Never mind the fact that, for weeks, the chairman of the Senate Appropriations Committee, Sen. Robert Byrd, West Virginia Democrat a staunch opponent of any new Homeland Security Department has been conducting his own filibuster of the homeland security bill (perhaps that may have something to do with the fact that none of the 13 appropriations bills Congress was supposed to have passed by Oct. 1 has reached the president's desk). Messrs. Daschle and Lieberman suggest that the Republicans are to blame because on five occasions they have voted against versions of the homeland security legislation being backed by Senate Democrats and federal employee unions.

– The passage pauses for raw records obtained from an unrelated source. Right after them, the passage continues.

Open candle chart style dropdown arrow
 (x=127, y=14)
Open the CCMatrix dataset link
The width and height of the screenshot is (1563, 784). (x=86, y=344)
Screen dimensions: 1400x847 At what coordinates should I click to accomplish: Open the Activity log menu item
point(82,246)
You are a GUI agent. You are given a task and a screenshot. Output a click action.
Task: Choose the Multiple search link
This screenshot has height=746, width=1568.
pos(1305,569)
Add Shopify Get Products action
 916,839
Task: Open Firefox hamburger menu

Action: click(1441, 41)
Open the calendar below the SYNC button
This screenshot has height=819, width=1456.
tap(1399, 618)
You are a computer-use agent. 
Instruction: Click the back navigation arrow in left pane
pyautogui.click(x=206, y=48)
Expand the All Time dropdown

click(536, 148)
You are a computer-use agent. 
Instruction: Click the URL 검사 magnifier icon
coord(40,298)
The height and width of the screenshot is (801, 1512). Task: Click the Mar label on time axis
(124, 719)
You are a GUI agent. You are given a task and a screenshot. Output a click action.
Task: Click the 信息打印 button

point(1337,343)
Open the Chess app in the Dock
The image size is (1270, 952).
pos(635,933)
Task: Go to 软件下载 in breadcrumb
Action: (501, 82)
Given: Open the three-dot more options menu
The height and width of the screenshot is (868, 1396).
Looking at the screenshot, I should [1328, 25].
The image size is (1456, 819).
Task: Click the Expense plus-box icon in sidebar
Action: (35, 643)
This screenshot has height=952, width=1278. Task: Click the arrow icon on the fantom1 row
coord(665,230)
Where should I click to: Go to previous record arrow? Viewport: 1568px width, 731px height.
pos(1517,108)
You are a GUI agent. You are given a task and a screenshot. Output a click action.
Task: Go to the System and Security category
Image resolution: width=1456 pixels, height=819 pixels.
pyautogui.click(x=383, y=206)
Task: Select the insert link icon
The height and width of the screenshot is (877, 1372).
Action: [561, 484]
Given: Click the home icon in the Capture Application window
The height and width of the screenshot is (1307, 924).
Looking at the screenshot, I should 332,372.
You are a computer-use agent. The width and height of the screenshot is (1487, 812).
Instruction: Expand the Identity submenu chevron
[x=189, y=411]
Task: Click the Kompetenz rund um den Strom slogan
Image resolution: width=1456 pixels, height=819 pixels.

The substance of the disagreement remains the same: Mr. Daschle's Democrats and their allies in organized labor want to strip Mr. Bush of authority, held by every president since Jimmy Carter, to exempt employees in the new department from union control if the president concludes that such control would interfere with their "primary function of intelligence, counterintelligence or national security work." By contrast, Republicans led by retiring Sens. Phil Gramm and Fred Thompson, together with Democratic Sen. Zell Miller, have fought tenaciously to ensure that the president retain the authority to manage this critical security-related department in the event of a terrorism-related emergency.
At present, Mr. Bush and the overwhelming majority of Senate Republicans (virtually everyone except Sen. Lincoln Chafee) are supporting a compromise homeland security proposal advocated by Messrs. Gramm and Miller, while Mr. Daschle's Democrats are lining up behind a non-compromise compromise pushed by Sens. John Breaux and Ben Nelson. The Breaux-Nelson measure would strip Mr. Bush of final authority over the new department. In order to ensure that the union-backed Breaux-Nelson measure passes, the Democrats are insisting that it get voted on before the Gramm-Miller proposal effectively denying Mr. Bush a straight up-or-down vote on his bill.
By doing so, they would effectively ensure that big federal employee labor unions prevail. They would, in effect, make slow-moving, bureaucratic labor boards like the Federal Labor Relations Authority, instead of the president of the United States, the final decision-makers when it comes to staffing and employment-related decisions. The political advantage, from Mr. Daschle's perspective, is that this course of action would enable embattled Democratic Senate incumbents like Max Cleland, Paul Wellstone and Jean Carnahan to claim that they supported the president on homeland security, while forcing the Republicans to choose between acquiescing to a bad bill or being labeled obstructionists.
In short, Mr. Daschle and his minions have cynically decided to put partisan political advantage for the Democratic Party and federal employee unions ahead of what should be one of their top national security priorities: sending the president a reasonable homeland security bill he can sign.